With this gesture, “the Islamic Republic is taking a cautious step back,” said Thierry Coville, for whom “current events are pushing Tehran to be more flexible at the diplomatic level in order to reach an agreement.” “There may be adjustments in hostage diplomacy on the margins to release part of the funds on deposit. But this is not what the signing of an agreement will allow. An agreement is first and foremost a commitment that integrates a set of restrictions and we are not still there”, tempers David Rigoulet-Roze. And the researcher recalls that even before the demonstrations, “the Iranian side was in a logic of obstruction.”

Management after “no deal”

Can these worrying concessions temper the change that took place in mid-September? Paris, Berlin and London, which still hoped to snatch an agreement after the summer, have lost patience with the acceleration of the Iranian nuclear program.

According to the latest quarterly report from the International Atomic Energy Agency (IAEA), the Islamic Republic has further increased its reserves of enriched uranium to 60%, close to weapons grade, and now has more than enough to launch into the manufacture of an atomic bomb if he enriched it a little more.
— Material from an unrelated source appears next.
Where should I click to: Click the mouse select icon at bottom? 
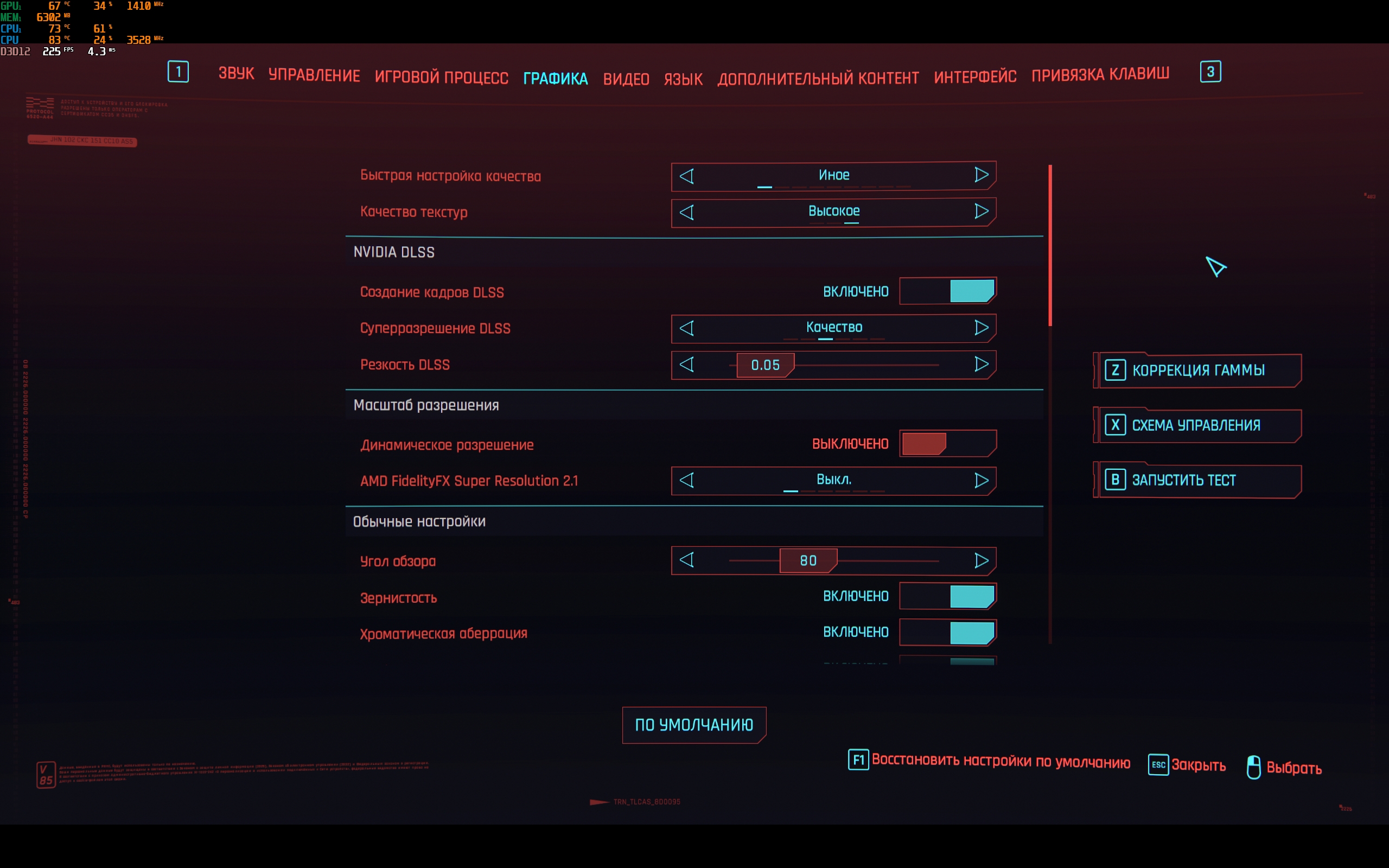click(1253, 767)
One more concern since “Iran does not want to give an answer to the IAEA about the presence of anthropogenic uranium found in three undeclared sensitive sites that refer to the possible military dimension of the Iranian nuclear program: Marivan, Varamin and Turquzabad”, explains David Rigoulet. -Roze, considering an impossible deal under current conditions. In a report published in May, the UN nuclear police noted the absence of “satisfactory responses” from Iran on the issue of these three undeclared sites.

Another point of tension remains: the Iranian negotiators demand that Joe Biden guarantee the respect of a future agreement, even in the event of a change of president in the United States in 2025. But for the American head of state, this is simply impossible. “because the functioning of US institutions does not allow it,” says David Rigoulet-Roze. “Legally Joe Biden cannot commit himself in the event of a majority change for a simple reason, it is that the JCPOA [accord sur le nucléaire iranien] it is not an international treaty, but an agreement. International treaties signed by the United States must be ratified by the United States Congress. However, there will never be a sufficient majority to validate a possible Iranian treaty.

In addition, for this specialist in Iran, after a year and a half of intense diplomatic exchanges, the rescue of the 2015 Iranian nuclear agreement is no longer relevant. “It is the management of the subsequent ‘no deal’ that Westerners in general and Americans in particular today see as hollow,” he believes. And this, in the face of an Iran “which has become a country on the threshold [nucléaire] …knowing that they now have enough high-level enriched uranium, along with inexhaustible technical knowledge, to make a nuclear bomb if the political decision to do so were made. Which doesn’t seem to be the case yet.”